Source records

----

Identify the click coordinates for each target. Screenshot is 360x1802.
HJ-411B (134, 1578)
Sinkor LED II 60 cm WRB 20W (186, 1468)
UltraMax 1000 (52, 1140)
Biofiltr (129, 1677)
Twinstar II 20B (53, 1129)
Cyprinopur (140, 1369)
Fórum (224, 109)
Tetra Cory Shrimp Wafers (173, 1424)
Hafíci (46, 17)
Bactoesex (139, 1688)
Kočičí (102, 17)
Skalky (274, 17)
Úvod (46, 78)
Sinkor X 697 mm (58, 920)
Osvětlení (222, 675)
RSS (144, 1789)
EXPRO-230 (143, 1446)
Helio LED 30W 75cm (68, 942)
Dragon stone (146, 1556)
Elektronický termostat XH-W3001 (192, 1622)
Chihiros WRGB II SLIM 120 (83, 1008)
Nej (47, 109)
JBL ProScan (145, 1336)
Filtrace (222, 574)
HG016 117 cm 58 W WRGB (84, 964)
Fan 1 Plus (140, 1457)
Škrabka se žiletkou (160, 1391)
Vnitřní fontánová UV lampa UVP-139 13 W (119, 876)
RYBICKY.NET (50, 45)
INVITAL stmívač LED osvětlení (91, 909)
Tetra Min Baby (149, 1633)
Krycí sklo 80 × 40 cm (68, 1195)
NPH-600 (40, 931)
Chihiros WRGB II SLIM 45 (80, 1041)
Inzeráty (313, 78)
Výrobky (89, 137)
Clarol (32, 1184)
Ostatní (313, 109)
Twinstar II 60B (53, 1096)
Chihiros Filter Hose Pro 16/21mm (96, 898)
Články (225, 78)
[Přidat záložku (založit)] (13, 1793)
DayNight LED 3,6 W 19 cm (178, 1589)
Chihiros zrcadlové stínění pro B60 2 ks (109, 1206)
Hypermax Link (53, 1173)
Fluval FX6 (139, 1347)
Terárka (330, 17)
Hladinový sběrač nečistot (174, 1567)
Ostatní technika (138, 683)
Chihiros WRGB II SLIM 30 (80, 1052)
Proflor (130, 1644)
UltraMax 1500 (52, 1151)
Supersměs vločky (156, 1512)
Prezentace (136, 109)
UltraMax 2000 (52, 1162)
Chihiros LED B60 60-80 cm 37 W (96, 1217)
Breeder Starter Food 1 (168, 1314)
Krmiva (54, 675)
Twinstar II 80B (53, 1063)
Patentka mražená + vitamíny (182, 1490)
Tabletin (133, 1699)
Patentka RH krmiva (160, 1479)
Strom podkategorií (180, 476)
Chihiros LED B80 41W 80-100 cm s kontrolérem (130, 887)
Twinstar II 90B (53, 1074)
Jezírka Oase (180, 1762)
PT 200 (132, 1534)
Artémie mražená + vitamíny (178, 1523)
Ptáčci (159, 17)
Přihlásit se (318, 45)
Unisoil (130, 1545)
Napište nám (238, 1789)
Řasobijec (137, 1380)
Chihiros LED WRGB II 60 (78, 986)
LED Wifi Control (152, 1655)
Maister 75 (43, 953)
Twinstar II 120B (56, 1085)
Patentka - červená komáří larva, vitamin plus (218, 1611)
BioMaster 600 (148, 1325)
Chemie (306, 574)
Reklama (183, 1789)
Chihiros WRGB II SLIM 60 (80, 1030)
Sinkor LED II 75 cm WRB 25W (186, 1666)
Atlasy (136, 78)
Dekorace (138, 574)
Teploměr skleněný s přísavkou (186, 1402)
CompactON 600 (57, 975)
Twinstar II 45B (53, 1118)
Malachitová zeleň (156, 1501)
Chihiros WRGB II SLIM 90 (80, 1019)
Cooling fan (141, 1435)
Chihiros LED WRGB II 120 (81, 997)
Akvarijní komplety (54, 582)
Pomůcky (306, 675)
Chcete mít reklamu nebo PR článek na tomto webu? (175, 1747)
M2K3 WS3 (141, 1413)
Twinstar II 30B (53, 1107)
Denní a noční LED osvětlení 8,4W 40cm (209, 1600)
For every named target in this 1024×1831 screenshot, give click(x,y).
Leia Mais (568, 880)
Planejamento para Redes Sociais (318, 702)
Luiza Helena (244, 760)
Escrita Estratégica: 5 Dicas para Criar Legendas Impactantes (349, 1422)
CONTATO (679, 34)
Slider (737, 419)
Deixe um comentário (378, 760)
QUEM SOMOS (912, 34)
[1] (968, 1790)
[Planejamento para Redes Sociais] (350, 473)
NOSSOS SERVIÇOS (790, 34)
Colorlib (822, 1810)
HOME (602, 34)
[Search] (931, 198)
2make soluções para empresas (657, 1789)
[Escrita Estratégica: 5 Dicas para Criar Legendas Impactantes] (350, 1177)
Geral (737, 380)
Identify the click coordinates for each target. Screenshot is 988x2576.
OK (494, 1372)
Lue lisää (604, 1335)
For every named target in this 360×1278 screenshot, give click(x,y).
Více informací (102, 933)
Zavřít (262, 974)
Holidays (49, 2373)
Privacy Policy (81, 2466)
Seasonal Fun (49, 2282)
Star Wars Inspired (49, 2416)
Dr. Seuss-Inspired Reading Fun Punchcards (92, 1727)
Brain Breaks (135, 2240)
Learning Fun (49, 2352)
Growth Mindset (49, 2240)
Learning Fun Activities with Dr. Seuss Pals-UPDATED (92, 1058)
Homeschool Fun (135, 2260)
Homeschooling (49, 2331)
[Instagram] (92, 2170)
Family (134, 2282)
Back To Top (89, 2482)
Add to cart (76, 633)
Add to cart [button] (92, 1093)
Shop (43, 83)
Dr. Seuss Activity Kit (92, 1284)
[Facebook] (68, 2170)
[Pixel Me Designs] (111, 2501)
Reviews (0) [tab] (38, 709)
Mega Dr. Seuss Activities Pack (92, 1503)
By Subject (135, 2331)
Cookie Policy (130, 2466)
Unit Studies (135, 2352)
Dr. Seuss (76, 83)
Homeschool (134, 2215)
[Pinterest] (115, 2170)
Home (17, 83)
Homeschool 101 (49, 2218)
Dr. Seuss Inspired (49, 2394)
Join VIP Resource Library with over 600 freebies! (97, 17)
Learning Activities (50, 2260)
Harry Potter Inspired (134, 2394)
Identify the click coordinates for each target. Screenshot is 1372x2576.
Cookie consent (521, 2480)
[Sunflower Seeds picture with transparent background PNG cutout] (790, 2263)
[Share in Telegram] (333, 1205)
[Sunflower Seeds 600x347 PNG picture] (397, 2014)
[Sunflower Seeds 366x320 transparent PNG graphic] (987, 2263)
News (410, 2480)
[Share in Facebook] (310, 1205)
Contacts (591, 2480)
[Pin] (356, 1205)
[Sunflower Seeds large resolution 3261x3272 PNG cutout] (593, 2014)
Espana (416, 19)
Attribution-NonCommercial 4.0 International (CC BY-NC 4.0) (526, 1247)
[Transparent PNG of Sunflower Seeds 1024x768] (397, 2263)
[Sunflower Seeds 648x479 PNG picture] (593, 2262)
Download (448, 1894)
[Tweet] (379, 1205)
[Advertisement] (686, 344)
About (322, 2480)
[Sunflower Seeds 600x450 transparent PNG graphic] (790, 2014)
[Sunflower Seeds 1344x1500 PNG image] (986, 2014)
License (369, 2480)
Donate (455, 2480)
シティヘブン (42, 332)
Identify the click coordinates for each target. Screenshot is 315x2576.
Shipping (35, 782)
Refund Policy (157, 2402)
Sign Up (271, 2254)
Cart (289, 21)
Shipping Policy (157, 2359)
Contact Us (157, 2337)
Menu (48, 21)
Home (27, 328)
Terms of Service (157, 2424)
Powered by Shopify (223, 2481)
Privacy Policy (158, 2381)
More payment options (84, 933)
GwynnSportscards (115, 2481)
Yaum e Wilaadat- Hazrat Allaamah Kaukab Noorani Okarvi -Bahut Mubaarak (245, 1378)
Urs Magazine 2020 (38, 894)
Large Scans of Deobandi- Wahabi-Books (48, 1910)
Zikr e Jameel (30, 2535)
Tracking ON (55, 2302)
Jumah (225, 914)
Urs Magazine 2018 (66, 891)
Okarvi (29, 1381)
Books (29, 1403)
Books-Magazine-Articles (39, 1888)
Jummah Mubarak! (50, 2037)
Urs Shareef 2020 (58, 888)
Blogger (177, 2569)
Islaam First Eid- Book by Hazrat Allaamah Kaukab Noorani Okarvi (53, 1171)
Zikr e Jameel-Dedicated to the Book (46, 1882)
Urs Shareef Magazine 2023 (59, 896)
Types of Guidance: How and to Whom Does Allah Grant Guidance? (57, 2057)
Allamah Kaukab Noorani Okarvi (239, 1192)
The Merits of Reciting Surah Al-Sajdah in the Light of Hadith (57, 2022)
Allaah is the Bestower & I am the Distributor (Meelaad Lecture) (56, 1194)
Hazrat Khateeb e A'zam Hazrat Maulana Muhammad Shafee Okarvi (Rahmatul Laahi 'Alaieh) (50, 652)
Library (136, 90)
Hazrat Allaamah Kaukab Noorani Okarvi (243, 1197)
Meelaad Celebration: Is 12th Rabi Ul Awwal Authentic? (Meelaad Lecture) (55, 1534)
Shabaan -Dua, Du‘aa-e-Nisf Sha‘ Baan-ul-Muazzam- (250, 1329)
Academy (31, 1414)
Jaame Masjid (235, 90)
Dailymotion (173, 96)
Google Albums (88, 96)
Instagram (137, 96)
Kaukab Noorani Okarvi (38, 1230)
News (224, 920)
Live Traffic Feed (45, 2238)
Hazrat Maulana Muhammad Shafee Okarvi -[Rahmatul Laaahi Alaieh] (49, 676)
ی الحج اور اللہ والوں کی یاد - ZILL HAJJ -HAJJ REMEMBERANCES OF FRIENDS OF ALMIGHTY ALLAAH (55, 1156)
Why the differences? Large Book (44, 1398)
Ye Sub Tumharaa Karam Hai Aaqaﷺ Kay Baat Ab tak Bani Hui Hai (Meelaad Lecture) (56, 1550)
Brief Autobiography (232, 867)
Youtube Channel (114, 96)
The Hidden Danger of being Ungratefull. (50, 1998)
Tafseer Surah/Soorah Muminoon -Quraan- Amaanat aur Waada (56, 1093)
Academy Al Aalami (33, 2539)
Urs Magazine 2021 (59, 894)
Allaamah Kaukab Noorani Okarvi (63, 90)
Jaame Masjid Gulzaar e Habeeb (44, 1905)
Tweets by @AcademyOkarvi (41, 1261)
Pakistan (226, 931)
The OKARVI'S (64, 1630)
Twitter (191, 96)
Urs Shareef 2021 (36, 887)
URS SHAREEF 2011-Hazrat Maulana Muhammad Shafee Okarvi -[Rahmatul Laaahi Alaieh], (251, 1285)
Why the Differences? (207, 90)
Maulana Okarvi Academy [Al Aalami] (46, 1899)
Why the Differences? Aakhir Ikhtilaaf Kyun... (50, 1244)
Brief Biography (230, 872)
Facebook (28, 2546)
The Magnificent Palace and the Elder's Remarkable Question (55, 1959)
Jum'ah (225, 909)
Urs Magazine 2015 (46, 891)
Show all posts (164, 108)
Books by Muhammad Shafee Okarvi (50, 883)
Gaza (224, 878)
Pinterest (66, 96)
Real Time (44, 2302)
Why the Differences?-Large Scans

----

An exact, complete copy of the lines above from the one with "Join VIP Resource" through the one with "[Transparent PNG of" is the whole answer.

Join VIP Resource Library with over 600 freebies! (97, 17)
Learning Activities (50, 2260)
Harry Potter Inspired (134, 2394)
Identify the click coordinates for each target. Screenshot is 1372x2576.
Cookie consent (521, 2480)
[Sunflower Seeds picture with transparent background PNG cutout] (790, 2263)
[Share in Telegram] (333, 1205)
[Sunflower Seeds 600x347 PNG picture] (397, 2014)
[Sunflower Seeds 366x320 transparent PNG graphic] (987, 2263)
News (410, 2480)
[Share in Facebook] (310, 1205)
Contacts (591, 2480)
[Pin] (356, 1205)
[Sunflower Seeds large resolution 3261x3272 PNG cutout] (593, 2014)
Espana (416, 19)
Attribution-NonCommercial 4.0 International (CC BY-NC 4.0) (526, 1247)
[Transparent PNG of Sunflower Seeds 1024x768] (397, 2263)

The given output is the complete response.